YOUR OBJECTIVE: Please repeat each of the entries below verbatim, from the first line to the last.

==== TASK DATA ====

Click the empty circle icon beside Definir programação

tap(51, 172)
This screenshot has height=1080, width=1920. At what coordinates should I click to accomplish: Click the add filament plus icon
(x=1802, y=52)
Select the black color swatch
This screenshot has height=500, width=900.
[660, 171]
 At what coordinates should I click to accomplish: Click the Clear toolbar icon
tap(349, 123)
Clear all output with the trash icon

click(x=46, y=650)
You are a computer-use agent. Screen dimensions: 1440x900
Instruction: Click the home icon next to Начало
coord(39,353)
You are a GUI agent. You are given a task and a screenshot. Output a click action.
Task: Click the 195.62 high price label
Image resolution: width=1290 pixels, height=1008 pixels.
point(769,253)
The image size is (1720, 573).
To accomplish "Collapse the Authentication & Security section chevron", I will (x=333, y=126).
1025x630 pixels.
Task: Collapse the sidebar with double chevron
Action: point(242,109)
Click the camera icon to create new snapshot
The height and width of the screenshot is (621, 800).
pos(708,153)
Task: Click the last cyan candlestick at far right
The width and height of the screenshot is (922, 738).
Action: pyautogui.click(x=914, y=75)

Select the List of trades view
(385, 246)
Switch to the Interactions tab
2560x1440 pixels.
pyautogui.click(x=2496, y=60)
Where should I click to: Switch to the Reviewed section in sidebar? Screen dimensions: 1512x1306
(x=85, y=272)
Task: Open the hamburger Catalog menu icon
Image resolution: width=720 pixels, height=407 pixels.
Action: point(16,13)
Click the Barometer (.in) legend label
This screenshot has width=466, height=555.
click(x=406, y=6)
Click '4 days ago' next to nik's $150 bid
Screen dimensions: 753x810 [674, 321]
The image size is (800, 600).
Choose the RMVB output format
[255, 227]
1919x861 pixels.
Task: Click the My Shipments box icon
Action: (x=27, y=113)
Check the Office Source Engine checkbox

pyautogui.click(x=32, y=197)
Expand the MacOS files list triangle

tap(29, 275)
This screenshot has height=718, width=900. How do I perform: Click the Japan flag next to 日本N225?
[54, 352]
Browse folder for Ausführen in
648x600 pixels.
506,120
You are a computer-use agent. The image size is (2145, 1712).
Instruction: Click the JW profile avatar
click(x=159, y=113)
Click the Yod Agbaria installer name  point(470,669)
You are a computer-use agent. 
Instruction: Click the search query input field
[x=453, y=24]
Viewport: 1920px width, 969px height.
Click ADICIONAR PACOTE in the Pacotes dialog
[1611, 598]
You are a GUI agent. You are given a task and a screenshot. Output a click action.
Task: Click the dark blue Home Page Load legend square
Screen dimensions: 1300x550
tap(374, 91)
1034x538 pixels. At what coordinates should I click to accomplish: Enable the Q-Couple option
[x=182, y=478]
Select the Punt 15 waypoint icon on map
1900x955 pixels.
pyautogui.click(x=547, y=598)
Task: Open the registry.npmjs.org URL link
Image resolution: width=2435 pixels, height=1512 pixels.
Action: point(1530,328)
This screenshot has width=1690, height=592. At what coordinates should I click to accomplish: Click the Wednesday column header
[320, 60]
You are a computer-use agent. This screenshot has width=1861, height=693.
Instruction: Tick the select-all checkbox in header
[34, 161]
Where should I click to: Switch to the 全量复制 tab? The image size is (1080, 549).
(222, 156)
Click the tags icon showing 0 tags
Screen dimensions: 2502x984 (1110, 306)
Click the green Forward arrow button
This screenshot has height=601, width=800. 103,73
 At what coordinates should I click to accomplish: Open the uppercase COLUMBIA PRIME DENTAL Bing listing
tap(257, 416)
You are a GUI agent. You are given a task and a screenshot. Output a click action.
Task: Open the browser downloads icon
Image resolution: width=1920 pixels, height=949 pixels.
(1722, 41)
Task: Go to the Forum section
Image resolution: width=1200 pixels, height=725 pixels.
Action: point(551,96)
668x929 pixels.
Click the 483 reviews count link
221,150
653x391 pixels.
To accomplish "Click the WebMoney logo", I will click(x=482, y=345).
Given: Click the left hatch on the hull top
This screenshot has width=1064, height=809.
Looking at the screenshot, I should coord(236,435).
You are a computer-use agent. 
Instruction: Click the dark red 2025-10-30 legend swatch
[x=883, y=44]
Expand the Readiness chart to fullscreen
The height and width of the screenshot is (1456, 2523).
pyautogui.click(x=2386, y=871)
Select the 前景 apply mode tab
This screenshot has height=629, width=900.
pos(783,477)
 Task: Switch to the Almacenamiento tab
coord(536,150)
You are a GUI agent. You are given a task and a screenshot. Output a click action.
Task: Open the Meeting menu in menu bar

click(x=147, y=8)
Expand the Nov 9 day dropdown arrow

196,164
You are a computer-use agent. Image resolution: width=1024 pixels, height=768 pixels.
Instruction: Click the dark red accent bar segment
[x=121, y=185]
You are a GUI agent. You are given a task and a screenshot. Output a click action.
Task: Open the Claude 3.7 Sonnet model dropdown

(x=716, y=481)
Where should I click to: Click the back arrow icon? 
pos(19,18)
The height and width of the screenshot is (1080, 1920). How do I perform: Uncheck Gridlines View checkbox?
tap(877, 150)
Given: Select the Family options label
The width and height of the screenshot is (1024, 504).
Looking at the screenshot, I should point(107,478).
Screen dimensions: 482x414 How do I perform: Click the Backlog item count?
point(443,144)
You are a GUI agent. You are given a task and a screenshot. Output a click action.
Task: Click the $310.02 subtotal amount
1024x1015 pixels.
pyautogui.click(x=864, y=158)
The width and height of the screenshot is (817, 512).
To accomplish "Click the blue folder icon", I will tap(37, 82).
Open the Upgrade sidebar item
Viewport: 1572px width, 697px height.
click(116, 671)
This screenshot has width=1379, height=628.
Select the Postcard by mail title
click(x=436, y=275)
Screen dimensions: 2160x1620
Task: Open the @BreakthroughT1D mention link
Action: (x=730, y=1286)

====

RESPONSE:
Click the empty circle icon beside Definir programação

tap(51, 172)
This screenshot has height=1080, width=1920. At what coordinates should I click to accomplish: Click the add filament plus icon
(x=1802, y=52)
Select the black color swatch
This screenshot has height=500, width=900.
[660, 171]
 At what coordinates should I click to accomplish: Click the Clear toolbar icon
tap(349, 123)
Clear all output with the trash icon

click(x=46, y=650)
You are a computer-use agent. Screen dimensions: 1440x900
Instruction: Click the home icon next to Начало
coord(39,353)
You are a GUI agent. You are given a task and a screenshot. Output a click action.
Task: Click the 195.62 high price label
Image resolution: width=1290 pixels, height=1008 pixels.
point(769,253)
The image size is (1720, 573).
To accomplish "Collapse the Authentication & Security section chevron", I will (x=333, y=126).
1025x630 pixels.
Task: Collapse the sidebar with double chevron
Action: point(242,109)
Click the camera icon to create new snapshot
The height and width of the screenshot is (621, 800).
pos(708,153)
Task: Click the last cyan candlestick at far right
The width and height of the screenshot is (922, 738).
Action: pyautogui.click(x=914, y=75)

Select the List of trades view
(385, 246)
Switch to the Interactions tab
2560x1440 pixels.
pyautogui.click(x=2496, y=60)
Where should I click to: Switch to the Reviewed section in sidebar? Screen dimensions: 1512x1306
(x=85, y=272)
Task: Open the hamburger Catalog menu icon
Image resolution: width=720 pixels, height=407 pixels.
Action: point(16,13)
Click the Barometer (.in) legend label
This screenshot has width=466, height=555.
click(x=406, y=6)
Click '4 days ago' next to nik's $150 bid
Screen dimensions: 753x810 [674, 321]
The image size is (800, 600).
Choose the RMVB output format
[255, 227]
1919x861 pixels.
Task: Click the My Shipments box icon
Action: (x=27, y=113)
Check the Office Source Engine checkbox

pyautogui.click(x=32, y=197)
Expand the MacOS files list triangle

tap(29, 275)
This screenshot has height=718, width=900. How do I perform: Click the Japan flag next to 日本N225?
[54, 352]
Browse folder for Ausführen in
648x600 pixels.
506,120
You are a computer-use agent. The image size is (2145, 1712).
Instruction: Click the JW profile avatar
click(x=159, y=113)
Click the Yod Agbaria installer name  point(470,669)
You are a computer-use agent. 
Instruction: Click the search query input field
[x=453, y=24]
Viewport: 1920px width, 969px height.
Click ADICIONAR PACOTE in the Pacotes dialog
[1611, 598]
You are a GUI agent. You are given a task and a screenshot. Output a click action.
Task: Click the dark blue Home Page Load legend square
Screen dimensions: 1300x550
tap(374, 91)
1034x538 pixels. At what coordinates should I click to accomplish: Enable the Q-Couple option
[x=182, y=478]
Select the Punt 15 waypoint icon on map
1900x955 pixels.
pyautogui.click(x=547, y=598)
Task: Open the registry.npmjs.org URL link
Image resolution: width=2435 pixels, height=1512 pixels.
Action: point(1530,328)
This screenshot has width=1690, height=592. At what coordinates should I click to accomplish: Click the Wednesday column header
[320, 60]
You are a computer-use agent. This screenshot has width=1861, height=693.
Instruction: Tick the select-all checkbox in header
[34, 161]
Where should I click to: Switch to the 全量复制 tab? The image size is (1080, 549).
(222, 156)
Click the tags icon showing 0 tags
Screen dimensions: 2502x984 (1110, 306)
Click the green Forward arrow button
This screenshot has height=601, width=800. 103,73
 At what coordinates should I click to accomplish: Open the uppercase COLUMBIA PRIME DENTAL Bing listing
tap(257, 416)
You are a GUI agent. You are given a task and a screenshot. Output a click action.
Task: Open the browser downloads icon
Image resolution: width=1920 pixels, height=949 pixels.
(1722, 41)
Task: Go to the Forum section
Image resolution: width=1200 pixels, height=725 pixels.
Action: point(551,96)
668x929 pixels.
Click the 483 reviews count link
221,150
653x391 pixels.
To accomplish "Click the WebMoney logo", I will click(x=482, y=345).
Given: Click the left hatch on the hull top
This screenshot has width=1064, height=809.
Looking at the screenshot, I should coord(236,435).
You are a computer-use agent. 
Instruction: Click the dark red 2025-10-30 legend swatch
[x=883, y=44]
Expand the Readiness chart to fullscreen
The height and width of the screenshot is (1456, 2523).
pyautogui.click(x=2386, y=871)
Select the 前景 apply mode tab
This screenshot has height=629, width=900.
pos(783,477)
 Task: Switch to the Almacenamiento tab
coord(536,150)
You are a GUI agent. You are given a task and a screenshot. Output a click action.
Task: Open the Meeting menu in menu bar

click(x=147, y=8)
Expand the Nov 9 day dropdown arrow

196,164
You are a computer-use agent. Image resolution: width=1024 pixels, height=768 pixels.
Instruction: Click the dark red accent bar segment
[x=121, y=185]
You are a GUI agent. You are given a task and a screenshot. Output a click action.
Task: Open the Claude 3.7 Sonnet model dropdown

(x=716, y=481)
Where should I click to: Click the back arrow icon? 
pos(19,18)
The height and width of the screenshot is (1080, 1920). How do I perform: Uncheck Gridlines View checkbox?
tap(877, 150)
Given: Select the Family options label
The width and height of the screenshot is (1024, 504).
Looking at the screenshot, I should point(107,478).
Screen dimensions: 482x414 How do I perform: Click the Backlog item count?
point(443,144)
You are a GUI agent. You are given a task and a screenshot. Output a click action.
Task: Click the $310.02 subtotal amount
1024x1015 pixels.
pyautogui.click(x=864, y=158)
The width and height of the screenshot is (817, 512).
To accomplish "Click the blue folder icon", I will tap(37, 82).
Open the Upgrade sidebar item
Viewport: 1572px width, 697px height.
click(116, 671)
This screenshot has width=1379, height=628.
Select the Postcard by mail title
click(x=436, y=275)
Screen dimensions: 2160x1620
Task: Open the @BreakthroughT1D mention link
Action: (x=730, y=1286)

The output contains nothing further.